Worcester Art Museum
Worcester to West Haven, CT—103 mi, 1:41
Today's plan was tricky. My objective was to see the Worcester Art Museum, in Worcester, Massachusetts, on the way from Portland, Maine, to West Haven Connecticut. That's three states, plus the highway also crosses the southeast corner of New Hampshire.
|Portland to Worcester to New Haven|
Worcester's art museum turned out to be even more interesting than I expected. It has art through the ages and around the world, but we skipped the Asian, Mayan, and Medieval sections, and focused on traditional art of Europe and America. Their collection is limited but high quality.
They got my respect right away by having a seascape by Hubert Robert. One of my favorite painters, Robert specialized in scenes of Roman ruins. I've never run across a seascape by him in our travels, and the museum agrees that this is probably the only one he painted; it was commissioned as interior decor for a chateau in France. It is about 8 feet tall and a spotlight created a glare, but I wanted to include this record shot.
|Hubert Robert, 1733-1808|
The Shipwreck, n.d.
|Jean-Baptiste Greuze, 1725-1805|
Le Geste Napolitain, 1757
|Camille Pissarro, 1830-1903|
L'Ille Lacrois A Rouen, 1883
|Paul Signac, 1863-1935|
Golfe Juan, 1896
|Paul Gauguin, 1848-1903|
The Brooding Woman, 1891
|Vasily Kandinsky, 1866-1944|
Untitled Painting, 1936
|Boris Grigoriev, 1886-1939|
Portrait of the Artist's Son, 1920
|Alice Neel, 1900-1984|
Julie and Aristotle, 1967
|Beauford Delaney, 1901-1979|
Portrait of Gaylord, 1944
|Alex Katz, b. 1927|
Ada with Sunglasses, 1969
Ellsworth Kelly followed the path of abstraction but he replaced whimsy and and expressiveness with rigorous statements about the fundamentals of shape, space, and color.

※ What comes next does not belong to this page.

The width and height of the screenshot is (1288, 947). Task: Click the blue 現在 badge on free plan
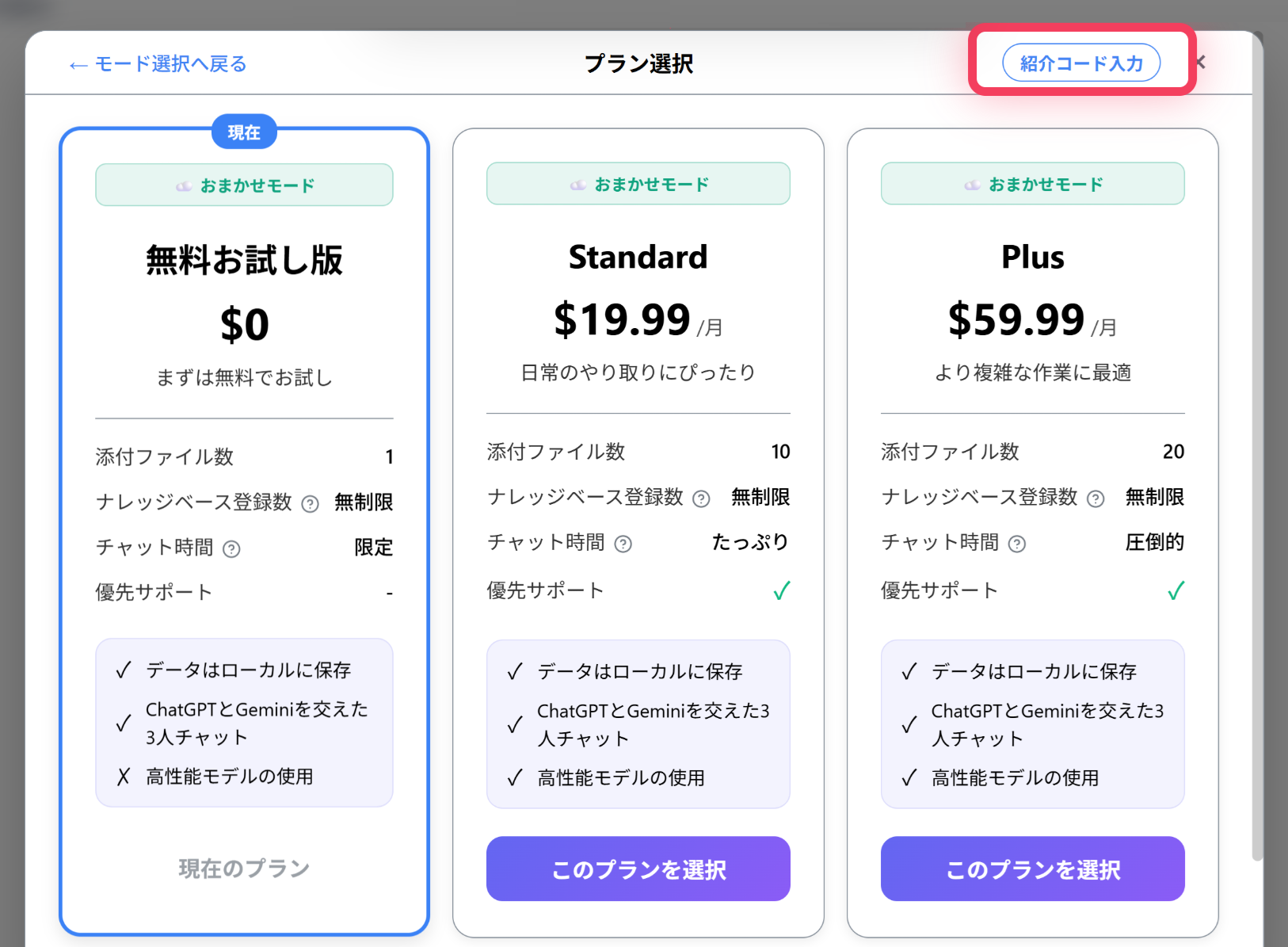click(x=244, y=132)
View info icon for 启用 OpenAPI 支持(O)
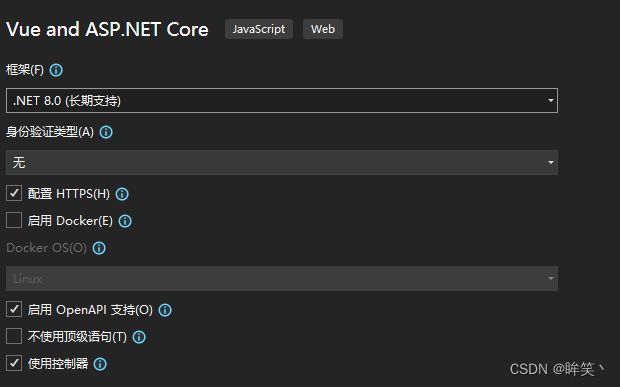The image size is (620, 387). pyautogui.click(x=165, y=310)
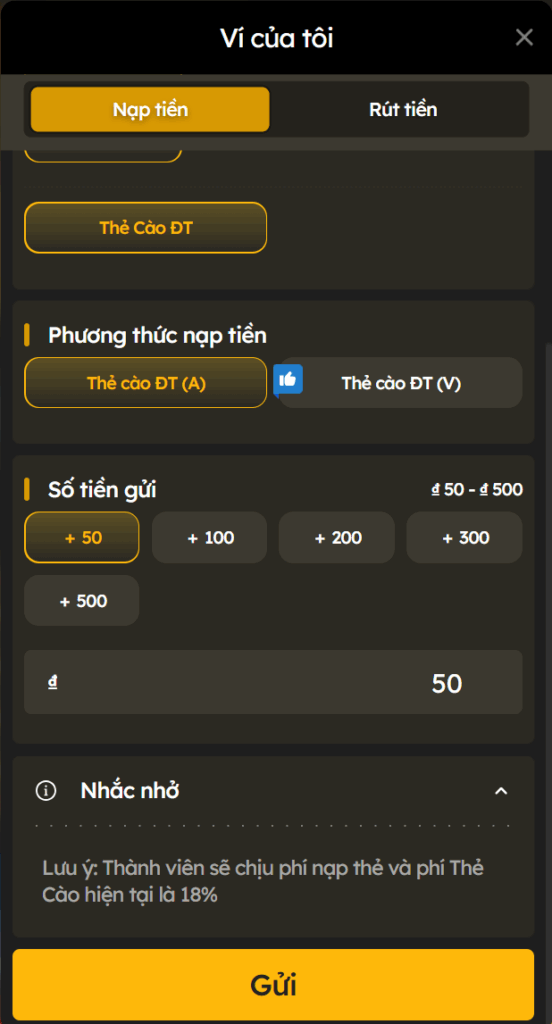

|Ellsworth Kelly, b. 1923|
Orange White, 1961
During the 1930s Worcester Art Museum had an opportunity to collaborate with four other art institutions in archaeological explorations in Antioch, a town established by Alexander the Great about 300 years B.C. in what is now Syria. The institutions divvied up the loot, and Worcester got several excellent mosaics that were created about five centuries later in the 200s A.D. The museum built the Renaissance court to exhibit them.
|Worcester Hunt Mosaic, 3rd century A.D.|
|Detail of Hunt Mosaic|
|Mosaic Border from House of the Sundial|
We were lucky to meet a couple of other people who knew something about art. We got into an interesting chat with a well-traveled senior with a gentlemanly bearing, trading tips about where to see our favorite artists. There was also a guard there who knew quite a bit about art and was eager to share it. Maybe I felt more chatty after we got back in the states.
We didn't pull ourselves away from there until 4 p.m. Captain Dan was afraid that rush-hour traffic on a Friday would be terrible, but by taking a route that skirted Hartford, we sailed right into West Haven with very little traffic, arriving a little after 6 p.m.
The Best Western Executive motel upgraded our reservation to a Deluxe King on the 7th floor, but it is right by the elevator.
We had dinner at the Texas Roadhouse, on the property next to our motel, a very popular place with very loud country music. The food was okay; I was sorry I ate the big puffy hot roll, because it made me feel hot and puffy, too. Dan's steak was okay. My veggie side dishes were okay. It is food for people who like fatty and spicy.